Research Agent leverages SpyCloud’s repository of more than 1 trillion recaptured identity assets sourced from infostealer malware logs, phishing kits, combolists and data breaches to automatically correlate fragmented identity signals during every investigation. Built on the expertise of SpyCloud’s cybercrime investigators, the AI-powered tool begins by linking related credentials, devices, domains and exposure data to establish investigative context. It then applies expert-level reasoning to determine relevant investigative paths before delivering findings in formats such as narrative reports, timelines, tables or prioritized recommendations for analysts.
In a LinkedIn post, Phil Fuster, vice president of federal sales at SpyCloud, said Research Agent combines conversational AI with the company’s recaptured criminal-underground intelligence and investigator tradecraft to help analysts connect disparate data points and accelerate cybercrime investigations.

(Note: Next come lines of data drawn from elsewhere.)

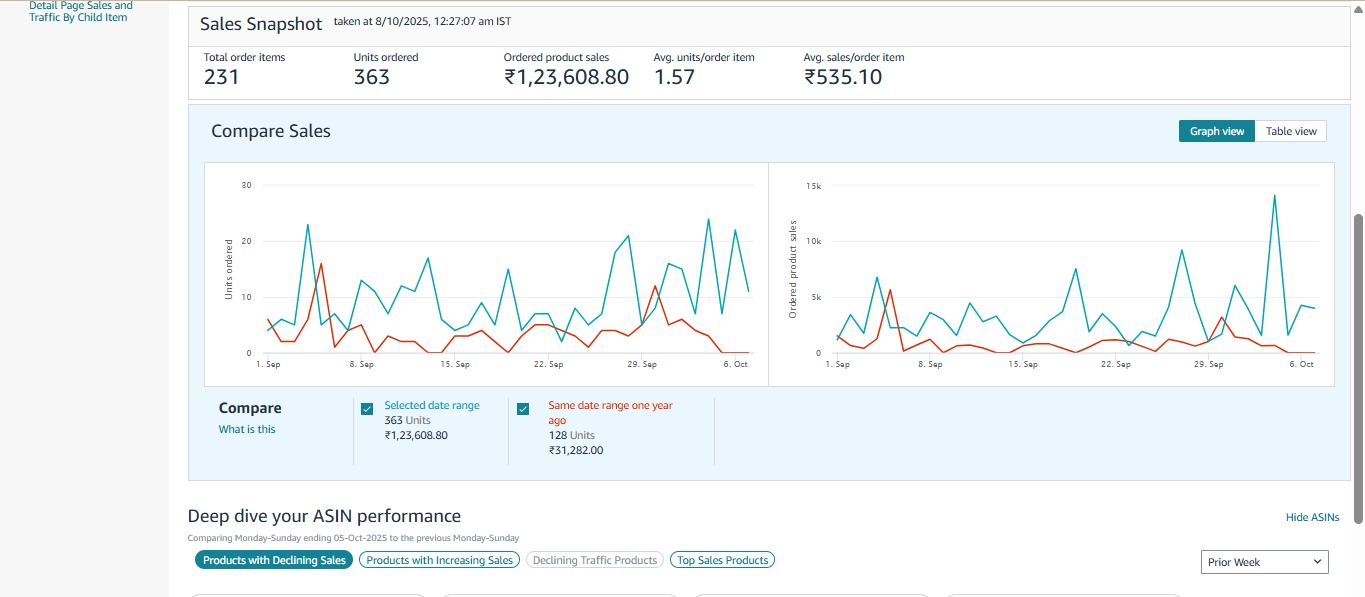Click the Total order items value 231
This screenshot has width=1365, height=597.
(221, 77)
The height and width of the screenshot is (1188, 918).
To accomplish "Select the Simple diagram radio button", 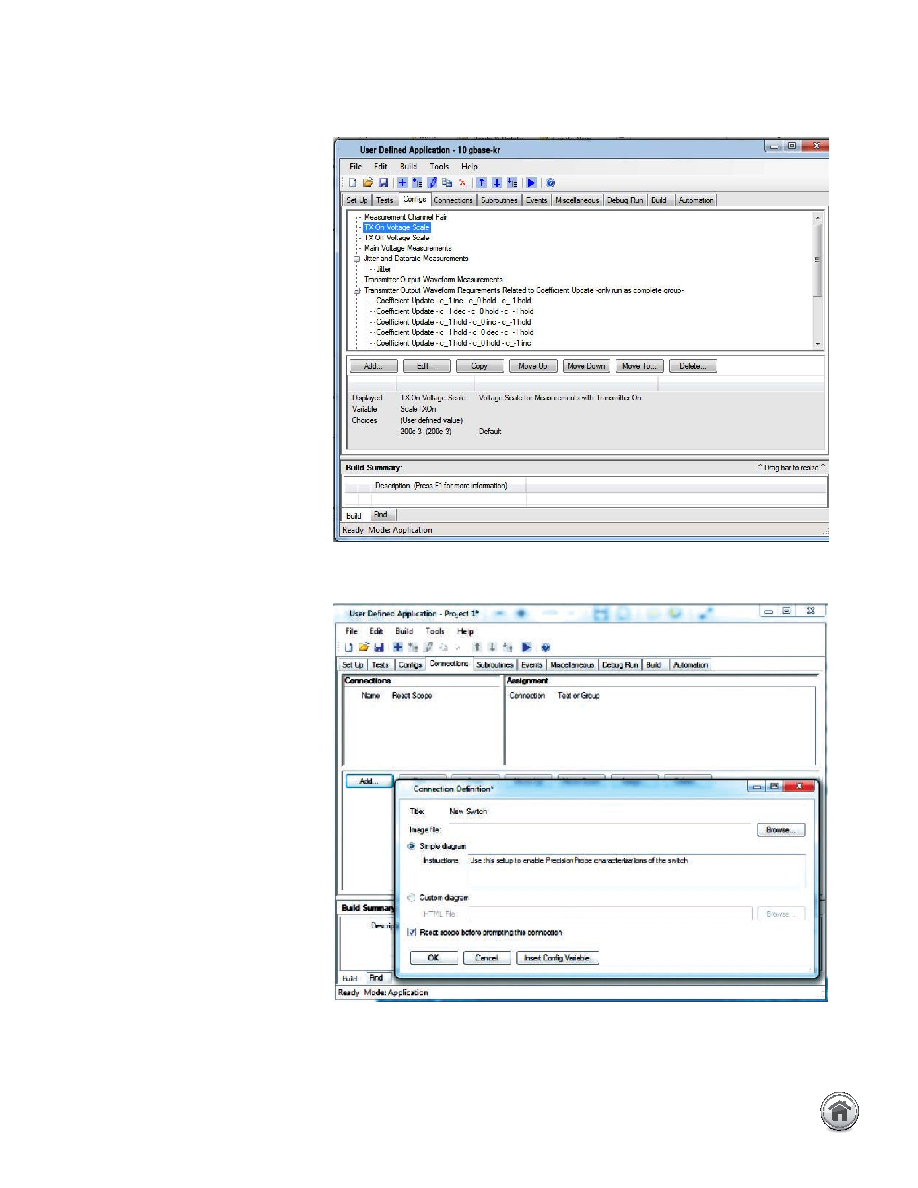I will [x=412, y=846].
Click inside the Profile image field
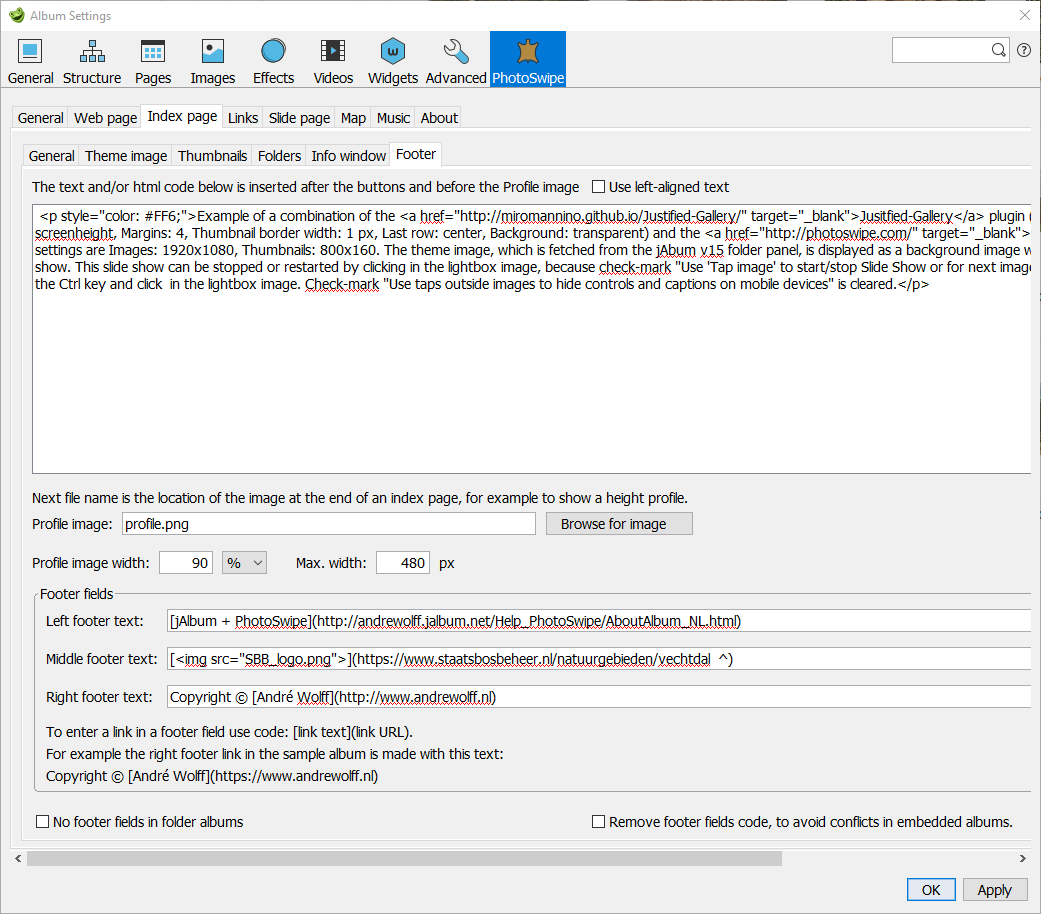 [328, 523]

“Analysts are connecting fragments, following threads, validating relationships, and trying to move from a single data point to an actionable conclusion as quickly as possible,” said Fuster. “When AI is paired with the right data and the right investigative expertise, it can help teams move faster without taking analysts out of control,” he added.
How Does It Fit Into SpyCloud’s Platform?
Research Agent builds on SpyCloud’s previous Cybercrime Investigations capabilities, including IDLink, an automated digital identity correlation engine, and AI Insights, which generates exportable identity findings reports.
SpyCloud said the new agentic layer adds planning and investigative automation intended to help analysts connect data points and produce finished intelligence more quickly.
Research Agent builds on SpyCloud’s broader identity threat intelligence platform. In June, the company expanded its partnership with Okta through integrations that use SpyCloud’s repository of more than 1 trillion recaptured identity assets and its IDLink correlation technology to automate identity threat detection and response.